Io e la madre, interpretata da Emanuela Rossi, siamo devastati dal dolore, ma alla fine prendiamo la decisione giusta, quella di donare gli organi di nostro figlio perché, nonostante la morte, la vita continui. In Italia non si è ancora radicata la cultura della donazione ed era giusto che il cinema, con la sua potenza espressiva, si prestasse a mostrare e spiegare una scelta intelligente come quella compiuta dai genitori di Lorenzo. Questo cortometraggio tratta un argomento delicato, ma ha il merito di farlo con garbo e leggerezza, senza angosciare.

Ricky Tognazzi, mi parla del suo personaggio?

Sono il “Caronte” della situazione, colui che accoglie, come un angelo custode, il malato e la sua famiglia. Interpreto il dottor Nordiani e ho il compito di introdurre gli spettatori al pianeta di chi sta affrontando delle cure per poter guarire o condurre una vita migliore, un universo che usiamo tenere a distanza, a meno che non ci riguardi direttamente. Il mio è stato un ruolo informativo: spiego cosa si può fare nel Centro Trapianti, come funziona. Quindi, ho dovuto unire all’aspetto emotivo quello didascalico, senza renderlo pesante, e questo è più complicato per un attore. È giusto che i film abbiano un messaggio sociale, che raccontino, attraverso le emozioni, la realtà in cui viviamo, con le sue gioie e i suoi dolori.

Andrea Dianetti interpreta Adriano, il migliore amico di Lorenzo.
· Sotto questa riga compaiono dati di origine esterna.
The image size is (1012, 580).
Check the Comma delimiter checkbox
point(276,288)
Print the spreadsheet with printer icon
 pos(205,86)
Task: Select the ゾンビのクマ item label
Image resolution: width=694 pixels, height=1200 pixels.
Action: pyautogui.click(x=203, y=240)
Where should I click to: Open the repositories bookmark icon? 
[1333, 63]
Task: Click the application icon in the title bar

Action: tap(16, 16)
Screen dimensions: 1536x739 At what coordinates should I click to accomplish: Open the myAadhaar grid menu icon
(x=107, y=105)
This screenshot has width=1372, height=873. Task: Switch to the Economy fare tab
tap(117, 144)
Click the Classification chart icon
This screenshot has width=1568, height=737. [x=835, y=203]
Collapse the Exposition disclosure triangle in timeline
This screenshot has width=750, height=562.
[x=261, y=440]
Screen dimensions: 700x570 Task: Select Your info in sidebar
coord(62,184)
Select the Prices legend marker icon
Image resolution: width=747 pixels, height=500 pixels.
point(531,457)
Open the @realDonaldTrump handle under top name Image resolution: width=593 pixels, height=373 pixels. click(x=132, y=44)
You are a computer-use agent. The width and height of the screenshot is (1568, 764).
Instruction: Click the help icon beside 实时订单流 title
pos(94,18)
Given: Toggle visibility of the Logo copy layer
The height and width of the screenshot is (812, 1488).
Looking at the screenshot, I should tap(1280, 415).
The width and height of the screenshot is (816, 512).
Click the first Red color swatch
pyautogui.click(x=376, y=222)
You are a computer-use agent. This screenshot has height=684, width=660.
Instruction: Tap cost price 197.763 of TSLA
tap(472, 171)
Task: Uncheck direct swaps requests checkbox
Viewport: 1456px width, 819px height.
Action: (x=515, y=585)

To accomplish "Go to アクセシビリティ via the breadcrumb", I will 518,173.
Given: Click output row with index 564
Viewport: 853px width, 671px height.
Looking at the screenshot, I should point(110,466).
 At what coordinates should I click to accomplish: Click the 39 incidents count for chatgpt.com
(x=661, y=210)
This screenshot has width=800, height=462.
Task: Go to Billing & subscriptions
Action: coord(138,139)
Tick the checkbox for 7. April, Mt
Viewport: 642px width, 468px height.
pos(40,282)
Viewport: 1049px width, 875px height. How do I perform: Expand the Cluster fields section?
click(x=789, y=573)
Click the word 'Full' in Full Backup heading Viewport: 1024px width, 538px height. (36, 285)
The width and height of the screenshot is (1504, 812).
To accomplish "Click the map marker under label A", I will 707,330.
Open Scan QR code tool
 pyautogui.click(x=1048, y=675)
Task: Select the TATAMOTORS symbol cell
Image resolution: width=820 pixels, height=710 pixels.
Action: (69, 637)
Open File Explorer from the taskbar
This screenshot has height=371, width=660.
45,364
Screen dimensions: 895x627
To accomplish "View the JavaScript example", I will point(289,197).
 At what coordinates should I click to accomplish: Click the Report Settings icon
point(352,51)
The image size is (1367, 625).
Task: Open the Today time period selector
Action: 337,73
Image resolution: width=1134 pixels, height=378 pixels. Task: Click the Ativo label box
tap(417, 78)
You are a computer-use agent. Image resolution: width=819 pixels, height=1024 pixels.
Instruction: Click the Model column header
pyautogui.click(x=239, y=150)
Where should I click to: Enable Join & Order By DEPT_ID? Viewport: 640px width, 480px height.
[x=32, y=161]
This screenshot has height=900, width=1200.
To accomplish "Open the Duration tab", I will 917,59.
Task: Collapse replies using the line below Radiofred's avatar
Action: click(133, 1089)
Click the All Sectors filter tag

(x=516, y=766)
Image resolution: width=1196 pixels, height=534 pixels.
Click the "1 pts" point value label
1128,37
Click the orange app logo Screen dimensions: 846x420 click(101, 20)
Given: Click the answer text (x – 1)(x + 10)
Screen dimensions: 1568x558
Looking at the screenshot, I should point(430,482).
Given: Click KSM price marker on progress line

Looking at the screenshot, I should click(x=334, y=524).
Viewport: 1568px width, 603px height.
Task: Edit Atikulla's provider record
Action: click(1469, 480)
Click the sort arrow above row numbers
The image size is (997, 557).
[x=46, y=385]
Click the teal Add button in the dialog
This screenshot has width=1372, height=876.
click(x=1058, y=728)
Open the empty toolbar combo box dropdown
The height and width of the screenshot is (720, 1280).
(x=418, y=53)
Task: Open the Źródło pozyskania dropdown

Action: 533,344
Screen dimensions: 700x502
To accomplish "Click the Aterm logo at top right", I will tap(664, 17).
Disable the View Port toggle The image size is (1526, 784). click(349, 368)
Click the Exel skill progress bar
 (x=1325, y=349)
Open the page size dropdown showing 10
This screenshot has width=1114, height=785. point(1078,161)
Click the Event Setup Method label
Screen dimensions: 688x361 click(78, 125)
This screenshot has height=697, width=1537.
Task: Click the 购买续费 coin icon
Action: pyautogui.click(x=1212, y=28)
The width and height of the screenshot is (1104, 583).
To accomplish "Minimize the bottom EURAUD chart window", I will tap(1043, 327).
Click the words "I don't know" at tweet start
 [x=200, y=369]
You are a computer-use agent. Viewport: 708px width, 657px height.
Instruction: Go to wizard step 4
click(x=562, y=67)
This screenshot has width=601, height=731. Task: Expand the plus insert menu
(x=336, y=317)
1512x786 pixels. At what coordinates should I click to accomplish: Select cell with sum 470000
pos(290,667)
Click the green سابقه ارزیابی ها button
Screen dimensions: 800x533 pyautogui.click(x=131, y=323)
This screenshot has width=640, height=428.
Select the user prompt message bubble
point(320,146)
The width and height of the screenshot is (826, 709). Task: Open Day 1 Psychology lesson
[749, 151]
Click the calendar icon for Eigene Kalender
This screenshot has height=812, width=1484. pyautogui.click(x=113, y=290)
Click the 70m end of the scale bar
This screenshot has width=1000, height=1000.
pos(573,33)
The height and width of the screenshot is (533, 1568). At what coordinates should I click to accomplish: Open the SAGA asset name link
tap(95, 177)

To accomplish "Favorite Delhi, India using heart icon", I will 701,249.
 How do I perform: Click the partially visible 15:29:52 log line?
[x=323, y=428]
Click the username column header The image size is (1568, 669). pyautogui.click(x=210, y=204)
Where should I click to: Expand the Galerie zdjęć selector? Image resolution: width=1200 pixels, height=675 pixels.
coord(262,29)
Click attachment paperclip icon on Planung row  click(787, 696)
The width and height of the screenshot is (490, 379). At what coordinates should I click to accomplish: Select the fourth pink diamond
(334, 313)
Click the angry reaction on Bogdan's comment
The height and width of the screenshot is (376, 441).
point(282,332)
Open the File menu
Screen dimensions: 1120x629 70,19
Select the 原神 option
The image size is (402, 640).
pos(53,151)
Come un novello Mercuzio, ho la responsabilità di convincere i genitori del ragazzo a donare gli organi del figlio, facendo capire loro che questa sarebbe stata l’ultima volontà di Lorenzo. La nostra è stata un’amicizia forte, suggellata nel momento del bisogno. Questo è un altro aspetto valorizzato nel cortometraggio: l’importanza dei legami di amore e amicizia.